- Born: 20 March 1902 Radoboj, Kingdom of Croatia-Slavonia, Austria-Hungary
- Died: 13 May 1965 (aged 63) Zagreb, SR Croatia, SFR Yugoslavia
- Resting place: Mirogoj Cemetery
- Education: University of Zagreb
- Writing career
- Language: Croatian
- Years active: 1922-1965
- Period: realism, post-romanticism (lyricism) in poetry
- Genres: poetry, drama, novel
- Subjects: childhood, relationship human-nature-God

= Sida Košutić =

Croatian writer, poet, journalist and newspaper editor

Sida Košutić (20 March 1902 – 13 May 1965) was a Croatian novelist, playwright, poet, essayist, literary critic, columnist, lector, and editor-in-chief of Croatian Women's Journal.
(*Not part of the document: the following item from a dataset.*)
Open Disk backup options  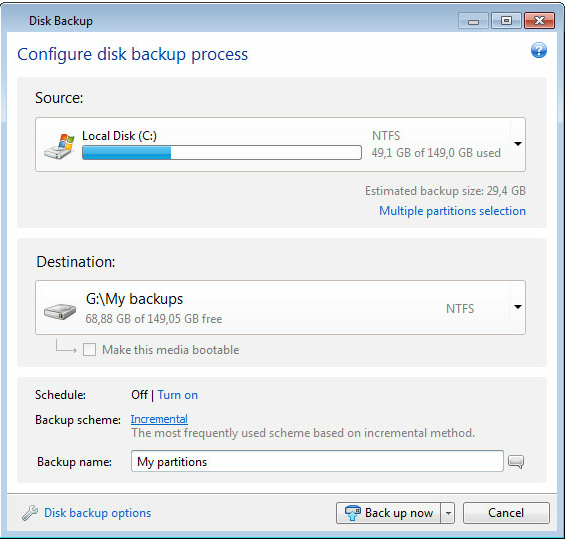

She was one of the most important female figures of 20th century Croatian literature.

== Life ==
Košutić was the sister of Croatian politician August Košutić. She graduated pedagogy at the University of Zagreb. She was editor-in-chief of Croatian Women's Journal (1939–1944) and lector in the Croatian Publishing Institute, Vjesnik and Seljačka sloga. As one of the founders of the Croatian Writers' Association, Košutić's work was labeled as anti-governmental; after refusing to sign the capital punishment verdict at the show trial directed against Cardinal Stepinac in 1946, she was fired from the Croatian Publishing Institute.

== Work ==
Košutić was a lyricist, developing her fundamental idea of the aspiration of the human soul to God. Her poetry expressed Christian contemplative and metaphysical preoccupations, which is permeated with seeking a meaning in the mutual expression of love among men and God. Her best lyrical works come in form of the prose poem (the dialogical collection of poems K svitanju, 1927). Her patriotic poetry works are authentic and deprived of pathos.

She wrote for numerous periodicals, including literary revues (Književnik, Hrvatska prosvjeta, Dom i svijet), Catholic and Croatian emigrant periodicals.